### SELECTED EXCERPT
________________

2. The shooting would therefore be the act of a part of an elite London
police firearms unit called SO19. As Michel Chossudovsky writes:
"Essentially what we are dealing with is the formation of a death squadron
mentality under the auspices of what is still officially considered a 'civilian
police force'."
Bad enough, but it might even be worse. Some
are questioning whether this is actually a police operation, and wondering whether
it might be an SAS operation (i.e., a British military special operations unit
which seems to regard itself as completely unaccountable to civilian oversight).
The question of who is involved may, or may not, be answered as a result of
official inquiries:
"The shooting is being investigated by officers from Scotland Yard's Directorate
of Professional Standards, and will be referred to the Independent Police Complaints
Commission."
I would expect nothing to come of this except for congratulations for heroic
police work, so the question of military involvement in policing may never be
answered.
3. We have received a rather elaborate justification for the 'shoot
to kill' strategy. One problem I have with this is the fact that the
execution of Jean Charles de Menezes followed none of the new guidelines. The
theory is that rapid shots to the head are necessary to instantly kill a bomber
before he can trigger his payload, something he could do even after shots to
the torso which would normally be considered sufficient to incapacitate, or
even quickly kill, a threatening person. In the case of Jean Charles de Menezes,
the authorities pursued him from a place of relatively few people into a crowded
subway train, apparently made no attempt to fire at him until he was on the
ground (witnesses reported no shots until the five fatal ones), and only killed
him when he was closely surrounded by a number of official shooters. In other
words, they followed absolutely no part of the protocol apparently learned from
the Israelis on how to deal with suicide bombers. Had he been a real suicide
bomber, they had given him ample time to set off his bomb, forced him to a place
where the bomb would have done the maximum harm, and might even have accidentally
triggered the bomb by their firing at him at close range, surrounded by policemen
who would have been victims of the bomb. I'm always suspicious when I read elaborate
explanations for official behavior that don't match what the officials actually
did.

________________

### CHALLENGE A
In the passage on the shooting, which police firearms unit is named?
The listing that follows has no connection to the passage on the shooting.

________________

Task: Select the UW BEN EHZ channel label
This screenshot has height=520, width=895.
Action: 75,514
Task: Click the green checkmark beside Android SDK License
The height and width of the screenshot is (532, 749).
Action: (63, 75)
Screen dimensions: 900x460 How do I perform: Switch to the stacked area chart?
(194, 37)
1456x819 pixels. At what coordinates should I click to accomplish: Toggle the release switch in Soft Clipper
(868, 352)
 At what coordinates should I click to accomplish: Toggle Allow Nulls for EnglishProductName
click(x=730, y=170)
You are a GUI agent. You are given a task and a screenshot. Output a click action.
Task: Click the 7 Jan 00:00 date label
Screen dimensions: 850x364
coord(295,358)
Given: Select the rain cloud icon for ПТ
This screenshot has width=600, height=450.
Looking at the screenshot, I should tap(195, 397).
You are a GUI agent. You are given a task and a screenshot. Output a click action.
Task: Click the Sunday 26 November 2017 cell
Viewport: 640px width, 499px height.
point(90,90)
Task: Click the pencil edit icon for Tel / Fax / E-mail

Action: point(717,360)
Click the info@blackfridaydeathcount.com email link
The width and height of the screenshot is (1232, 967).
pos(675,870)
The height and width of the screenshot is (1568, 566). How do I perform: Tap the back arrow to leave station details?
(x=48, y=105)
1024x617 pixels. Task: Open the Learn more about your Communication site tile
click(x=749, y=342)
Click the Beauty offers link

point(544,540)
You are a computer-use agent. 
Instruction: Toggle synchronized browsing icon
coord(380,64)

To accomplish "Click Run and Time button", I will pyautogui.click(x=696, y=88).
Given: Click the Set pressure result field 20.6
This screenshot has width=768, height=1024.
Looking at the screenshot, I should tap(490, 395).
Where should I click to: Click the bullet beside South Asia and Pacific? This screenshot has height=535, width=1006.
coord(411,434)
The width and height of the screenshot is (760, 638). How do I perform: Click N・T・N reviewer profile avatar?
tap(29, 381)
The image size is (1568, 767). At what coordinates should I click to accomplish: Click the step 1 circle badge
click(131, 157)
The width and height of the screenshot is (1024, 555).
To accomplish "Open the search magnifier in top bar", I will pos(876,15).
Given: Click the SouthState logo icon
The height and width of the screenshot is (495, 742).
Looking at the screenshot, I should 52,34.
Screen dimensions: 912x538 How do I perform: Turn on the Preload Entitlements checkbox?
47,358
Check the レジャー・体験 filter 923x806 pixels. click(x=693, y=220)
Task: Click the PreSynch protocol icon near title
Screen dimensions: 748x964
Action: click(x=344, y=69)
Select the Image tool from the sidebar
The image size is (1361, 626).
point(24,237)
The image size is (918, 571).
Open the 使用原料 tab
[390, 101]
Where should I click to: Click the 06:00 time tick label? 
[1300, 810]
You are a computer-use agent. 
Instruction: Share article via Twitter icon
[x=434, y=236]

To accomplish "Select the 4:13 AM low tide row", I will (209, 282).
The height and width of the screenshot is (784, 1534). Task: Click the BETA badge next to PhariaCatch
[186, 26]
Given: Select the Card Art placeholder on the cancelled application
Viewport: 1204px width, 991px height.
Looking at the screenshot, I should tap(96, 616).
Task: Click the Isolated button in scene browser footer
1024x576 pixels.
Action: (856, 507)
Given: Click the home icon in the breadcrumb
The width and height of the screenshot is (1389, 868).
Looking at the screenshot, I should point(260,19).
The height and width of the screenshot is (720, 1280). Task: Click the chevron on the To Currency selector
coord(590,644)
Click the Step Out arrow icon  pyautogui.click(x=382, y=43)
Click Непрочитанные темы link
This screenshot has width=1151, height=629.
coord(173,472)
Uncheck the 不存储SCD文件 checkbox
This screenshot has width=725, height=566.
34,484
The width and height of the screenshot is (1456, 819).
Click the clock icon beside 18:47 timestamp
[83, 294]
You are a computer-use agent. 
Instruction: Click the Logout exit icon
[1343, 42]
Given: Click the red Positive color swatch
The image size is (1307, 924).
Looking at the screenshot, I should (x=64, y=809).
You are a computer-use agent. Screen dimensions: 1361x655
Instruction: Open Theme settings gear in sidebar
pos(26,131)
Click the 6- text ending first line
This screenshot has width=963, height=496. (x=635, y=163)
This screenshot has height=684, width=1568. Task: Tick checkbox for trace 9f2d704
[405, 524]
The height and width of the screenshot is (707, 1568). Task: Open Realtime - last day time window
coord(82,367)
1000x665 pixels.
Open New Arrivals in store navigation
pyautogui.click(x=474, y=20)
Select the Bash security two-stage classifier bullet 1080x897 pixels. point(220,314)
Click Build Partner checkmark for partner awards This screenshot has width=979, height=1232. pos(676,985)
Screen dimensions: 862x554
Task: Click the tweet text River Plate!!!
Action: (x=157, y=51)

________________

### CHALLENGE B
Arrange the listing's lines as a Markdown table with columns n and Line, from the line with "Click Build Partner" up to and including the final line of the listing, skipping blank lines.

### FINAL ANSWER A
SO19, an elite London police firearms unit.

### FINAL ANSWER B
| n | Line |
|---|---|
| 1 | Click Build Partner checkmark for partner awards This screenshot has width=979, height=1232. pos(676,985) |
| 2 | Screen dimensions: 862x554 |
| 3 | Task: Click the tweet text River Plate!!! |
| 4 | Action: (x=157, y=51) |